George Martin - President of Sherwin-Williams

12725 Lake Shore Boulevard
George Martin 1938 Passport Photo
George Martin 1938 Passport Photo

George Martin became the third president of Sherwin Williams when Walter Cottingham retired in 1922. During Martin’s tenure as president, Sherwin-Williams developed products that made possible the brilliant finishes for automobiles in the 1920s and also reduced the drying time from twenty-one days to a few hours.

Martin, like Walter Cottingham, believed in aggresive advertising for his company and its products. He sponsored the “Metropolitan Opera Auditions of the Air,” a successful radio program that ran for years.

Martin’s vision focused on finding ways to expand the company and increase its profits. During his presidency, Sherwin-Williams bought several other high-quality, innovative, and nationally known companies. He believed that Latin America offered a great opportunity. In 1929, Sherwin-Williams bought the Bredell Paint Company of Havana, Cuba. The company expanded manufacturing facilities and established plants in Buenos Aires and Sao Paulo. The business tripled during Martin’s administration.

Stored items from a collection:

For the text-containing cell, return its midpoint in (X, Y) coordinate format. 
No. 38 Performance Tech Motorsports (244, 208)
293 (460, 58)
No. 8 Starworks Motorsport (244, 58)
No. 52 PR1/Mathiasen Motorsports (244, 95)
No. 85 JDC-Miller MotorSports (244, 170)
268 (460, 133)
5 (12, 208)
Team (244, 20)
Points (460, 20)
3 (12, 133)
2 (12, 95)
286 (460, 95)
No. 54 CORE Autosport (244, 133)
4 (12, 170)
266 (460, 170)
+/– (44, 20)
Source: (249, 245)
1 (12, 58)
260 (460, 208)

-- Problems and tasks --
• 1. In the George Martin biography, which company did Sherwin-Williams buy in Havana, Cuba, in 1929?
• 2. Write what follows the last sentence of the George Martin biography.

-- Final results --
• 1. The Bredell Paint Company.

• 2.
George Abraham Martin was born in Montello, Wisconsin, on November 7, 1865, and moved to Chicago as a baby. After seven years in grade school, he decided he wanted a job, and, at the age of twelve, was hired as a messenger by the Chicago Packing Provision Company.

Choosing to leave the stockyard job, young George spent several years in the brass manufacturing business. He then went to work for a small company engaged in making paint specialties that sold to railroads and industrial accounts. George failed to sell his product to one of the larger railroads that were using a Sherwin-Williams product. Later, Sherwin Williams acquired the company.

George, an ambitious young man, was hired to run the 1988 Sherwin-Williams acquisition of the Calumet Paint Company near Chicago. By 1898, Sherwin Williams had developed rapidly, and Martin became in charge of the entire Eastern Division. In 1905, Martin transferred to Cleveland and, in 1916, was named vice-president.

Martin was also a director of the Goodyear Tire & Rubber Company, the Erie Railroad, and Wilson & Company of Chicago.

George was a partner in a large cattle ranch in New Mexico, and every year spent some time there where he lived the regular life of the cowhands. He was a director of the Cleveland Baseball Company and an ardent Cleveland Indians fan. He was director of the Northern Ohio Opera Association and the Metropolitan Opera Association of New York.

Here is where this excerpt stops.